*課題の詳細*
SSHポートフォワーディングについての解説文を、その最後の文の後から書き進めてください。

POPのようなプレーンテキストのプロトコルに使用して、SSHの通信経路は使った安全な通信を行うことに利用できます。

SSHポートフォワーディングは、主に次のようなケースで利用します。

  • SSHの暗号化された通信経路を使った安全な通信を行う
  • ファイアーウォールを超えてサーバーと通信する
  • 複数ホストを経由する必要がある場合、最終ホストと直接通信しているようにアクセスする

この記事ではSSHポートフォワーディング(SSHポート転送)について、使い方や動作を図を使ってわかりやすく説明していきます。

コマンドの構文と説明に使用するケース

最初にポートフォワーディングの構文とこの記事で説明するケースを見てみましょう。

SSHポートフォワーディングの構文

SSHポートフォワーディングを行うためのsshコマンドの構文は次の通りです。

ssh -f -N -L ローカルポート番号:転送先ホスト名:転送先ポート番号 ユーザ名@SSH接続ホスト名

-fオプションはSSHの認証が完了し、リモートコマンドを実行した後にSSHをバックグランドへ移行するためのオプションです。

-Nオプションはリモートコマンドを実行しないよう指示するオプションです。上記の構文ではリモートで実行するコマンドの指定がないので、-fオプションを指定するときは-Nオプションが必要です(指定しないとエラーになる)。

*提供資料*
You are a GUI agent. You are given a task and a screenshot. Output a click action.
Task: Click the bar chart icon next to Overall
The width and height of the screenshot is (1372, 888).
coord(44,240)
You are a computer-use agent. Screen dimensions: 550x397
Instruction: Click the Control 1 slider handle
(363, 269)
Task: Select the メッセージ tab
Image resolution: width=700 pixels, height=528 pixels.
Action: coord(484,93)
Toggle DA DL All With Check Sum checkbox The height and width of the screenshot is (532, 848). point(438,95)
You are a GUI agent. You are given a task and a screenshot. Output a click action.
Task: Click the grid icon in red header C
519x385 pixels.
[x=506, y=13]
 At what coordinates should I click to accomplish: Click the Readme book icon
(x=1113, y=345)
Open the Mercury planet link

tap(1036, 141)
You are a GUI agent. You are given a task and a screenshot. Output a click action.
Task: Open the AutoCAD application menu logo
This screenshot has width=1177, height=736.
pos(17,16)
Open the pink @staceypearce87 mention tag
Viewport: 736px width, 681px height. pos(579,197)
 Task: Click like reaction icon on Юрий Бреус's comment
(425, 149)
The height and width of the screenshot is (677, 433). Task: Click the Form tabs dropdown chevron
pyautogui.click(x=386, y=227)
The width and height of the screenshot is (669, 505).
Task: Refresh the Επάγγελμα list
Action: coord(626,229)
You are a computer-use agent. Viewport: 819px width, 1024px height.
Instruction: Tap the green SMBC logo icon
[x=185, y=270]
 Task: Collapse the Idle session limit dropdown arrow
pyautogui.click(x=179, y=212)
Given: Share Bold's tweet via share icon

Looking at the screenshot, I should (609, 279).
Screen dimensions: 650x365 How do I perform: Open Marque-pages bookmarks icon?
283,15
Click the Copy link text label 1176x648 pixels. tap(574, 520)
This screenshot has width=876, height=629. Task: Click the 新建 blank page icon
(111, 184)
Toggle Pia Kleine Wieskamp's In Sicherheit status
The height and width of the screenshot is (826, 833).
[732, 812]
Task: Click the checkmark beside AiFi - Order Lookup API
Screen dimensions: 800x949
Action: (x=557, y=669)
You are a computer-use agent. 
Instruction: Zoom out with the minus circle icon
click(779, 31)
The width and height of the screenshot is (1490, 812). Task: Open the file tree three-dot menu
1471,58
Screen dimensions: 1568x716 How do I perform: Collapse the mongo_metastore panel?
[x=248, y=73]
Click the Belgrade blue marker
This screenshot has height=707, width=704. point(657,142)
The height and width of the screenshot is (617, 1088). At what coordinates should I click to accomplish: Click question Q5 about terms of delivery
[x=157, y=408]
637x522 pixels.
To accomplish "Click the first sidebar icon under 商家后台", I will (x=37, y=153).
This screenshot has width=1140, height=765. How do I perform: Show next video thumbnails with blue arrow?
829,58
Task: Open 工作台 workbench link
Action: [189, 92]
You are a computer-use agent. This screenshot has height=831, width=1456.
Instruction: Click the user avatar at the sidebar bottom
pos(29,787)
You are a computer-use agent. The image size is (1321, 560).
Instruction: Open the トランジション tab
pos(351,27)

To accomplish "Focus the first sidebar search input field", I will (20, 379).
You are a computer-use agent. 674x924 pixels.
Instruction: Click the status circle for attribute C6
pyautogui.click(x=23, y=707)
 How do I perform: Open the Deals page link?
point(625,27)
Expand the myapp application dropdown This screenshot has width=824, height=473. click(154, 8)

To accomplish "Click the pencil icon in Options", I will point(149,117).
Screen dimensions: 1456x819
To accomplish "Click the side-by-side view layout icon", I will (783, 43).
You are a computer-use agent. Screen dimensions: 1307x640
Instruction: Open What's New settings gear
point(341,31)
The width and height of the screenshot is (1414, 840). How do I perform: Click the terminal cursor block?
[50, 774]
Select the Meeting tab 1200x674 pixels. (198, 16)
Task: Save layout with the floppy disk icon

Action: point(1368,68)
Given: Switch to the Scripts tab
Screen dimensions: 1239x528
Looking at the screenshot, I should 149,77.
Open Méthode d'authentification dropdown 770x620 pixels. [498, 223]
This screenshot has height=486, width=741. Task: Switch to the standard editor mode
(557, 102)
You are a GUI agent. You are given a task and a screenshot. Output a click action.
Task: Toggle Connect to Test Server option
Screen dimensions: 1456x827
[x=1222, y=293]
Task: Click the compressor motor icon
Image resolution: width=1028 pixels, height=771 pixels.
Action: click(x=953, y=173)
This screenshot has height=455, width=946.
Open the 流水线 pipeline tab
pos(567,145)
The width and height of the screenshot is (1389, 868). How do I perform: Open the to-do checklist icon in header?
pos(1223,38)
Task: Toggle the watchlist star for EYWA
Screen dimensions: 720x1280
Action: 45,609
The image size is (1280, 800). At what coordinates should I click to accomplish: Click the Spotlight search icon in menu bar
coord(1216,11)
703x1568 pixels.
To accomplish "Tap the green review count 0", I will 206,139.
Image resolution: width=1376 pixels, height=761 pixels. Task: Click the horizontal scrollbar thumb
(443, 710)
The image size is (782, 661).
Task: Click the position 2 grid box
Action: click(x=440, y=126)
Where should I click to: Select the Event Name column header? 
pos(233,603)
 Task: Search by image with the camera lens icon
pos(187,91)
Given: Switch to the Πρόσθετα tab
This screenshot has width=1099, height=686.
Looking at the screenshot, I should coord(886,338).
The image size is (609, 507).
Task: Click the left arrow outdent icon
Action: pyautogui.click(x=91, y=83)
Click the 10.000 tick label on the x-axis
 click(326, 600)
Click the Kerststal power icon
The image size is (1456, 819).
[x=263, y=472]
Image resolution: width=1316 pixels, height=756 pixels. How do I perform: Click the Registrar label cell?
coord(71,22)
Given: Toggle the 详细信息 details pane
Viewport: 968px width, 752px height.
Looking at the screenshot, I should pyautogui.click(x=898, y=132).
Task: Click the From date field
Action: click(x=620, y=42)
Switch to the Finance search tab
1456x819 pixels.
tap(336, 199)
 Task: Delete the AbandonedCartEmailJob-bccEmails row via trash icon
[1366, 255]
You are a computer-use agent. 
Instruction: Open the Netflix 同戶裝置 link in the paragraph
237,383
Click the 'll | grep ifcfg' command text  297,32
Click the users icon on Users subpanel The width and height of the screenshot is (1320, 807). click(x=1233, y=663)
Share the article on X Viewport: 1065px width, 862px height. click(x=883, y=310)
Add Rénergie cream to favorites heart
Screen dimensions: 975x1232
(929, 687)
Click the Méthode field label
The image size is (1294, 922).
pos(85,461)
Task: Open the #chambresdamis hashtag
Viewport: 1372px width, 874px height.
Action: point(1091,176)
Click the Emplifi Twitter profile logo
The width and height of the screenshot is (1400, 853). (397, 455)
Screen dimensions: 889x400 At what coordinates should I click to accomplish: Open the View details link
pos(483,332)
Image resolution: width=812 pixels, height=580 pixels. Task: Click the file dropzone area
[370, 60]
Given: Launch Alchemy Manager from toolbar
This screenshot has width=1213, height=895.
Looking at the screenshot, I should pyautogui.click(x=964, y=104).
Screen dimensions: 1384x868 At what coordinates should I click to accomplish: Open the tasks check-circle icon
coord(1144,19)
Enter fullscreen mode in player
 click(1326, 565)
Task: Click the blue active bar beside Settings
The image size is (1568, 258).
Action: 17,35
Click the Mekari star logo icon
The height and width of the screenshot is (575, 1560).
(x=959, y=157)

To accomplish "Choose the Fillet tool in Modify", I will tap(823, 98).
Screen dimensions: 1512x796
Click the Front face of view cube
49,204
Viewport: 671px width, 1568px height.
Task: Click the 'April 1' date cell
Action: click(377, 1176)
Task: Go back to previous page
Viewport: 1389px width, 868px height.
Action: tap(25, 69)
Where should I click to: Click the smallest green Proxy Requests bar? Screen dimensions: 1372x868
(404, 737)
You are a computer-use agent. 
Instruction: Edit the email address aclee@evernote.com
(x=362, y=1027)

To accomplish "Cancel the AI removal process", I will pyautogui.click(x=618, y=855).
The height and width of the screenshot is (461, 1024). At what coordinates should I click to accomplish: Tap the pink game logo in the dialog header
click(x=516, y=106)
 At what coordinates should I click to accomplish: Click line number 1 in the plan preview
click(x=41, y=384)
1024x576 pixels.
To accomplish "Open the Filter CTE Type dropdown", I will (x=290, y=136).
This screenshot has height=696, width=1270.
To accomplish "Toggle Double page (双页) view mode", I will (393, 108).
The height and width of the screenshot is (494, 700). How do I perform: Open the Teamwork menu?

*最終回答*
-Lオプションはポートフォワーディングを指示するオプションです。「ローカルポート番号」には、ローカルマシンで使用していない任意のポート番号を指定します。

システムポート(ウェルノウンポート)の「0番〜1023番」はrootユーザーでしか使用できません。一般にシステムポートの使用は避けた方が良いでしょう。

「転送先ホスト名:転送先ポート番号」には、通信を転送する先のホスト名とそのポート番号を指定します。

残りの「ユーザ名@SSH接続ホスト名」には、SSHサーバーのホスト名とそのユーザ名を指定します。

なお、ホスト名の部分はIPアドレスでも構いません。

記事で説明するケース

この記事ではリモートのWebサーバー(80番ポート)にアクセスする次の2つのケースを例として、ポートフォワーディングの使い方とその動作を説明します。

この記事で説明するケース

ケース1:SSHサーバー経由でWebサーバーへアクセスする

ケース1はローカルマシンからWebサーバへ直接アクセスできません。しかし、SSHサーバー(ポート22番)にログインはでき、そのSSHサーバーからWebサーバー(ポート80番)にはアクセスできます。

例えば、SSHサーバーとWebサーバーが社内LANのネットワーク上にあり、外部からはSSHサーバー(踏み台サーバー)を経由しなければならない場合がこれに該当します。

このケースでポートフォワーディングを使うと、ローカルマシンがWebサーバーに直接アクセスしているかのように通信できます。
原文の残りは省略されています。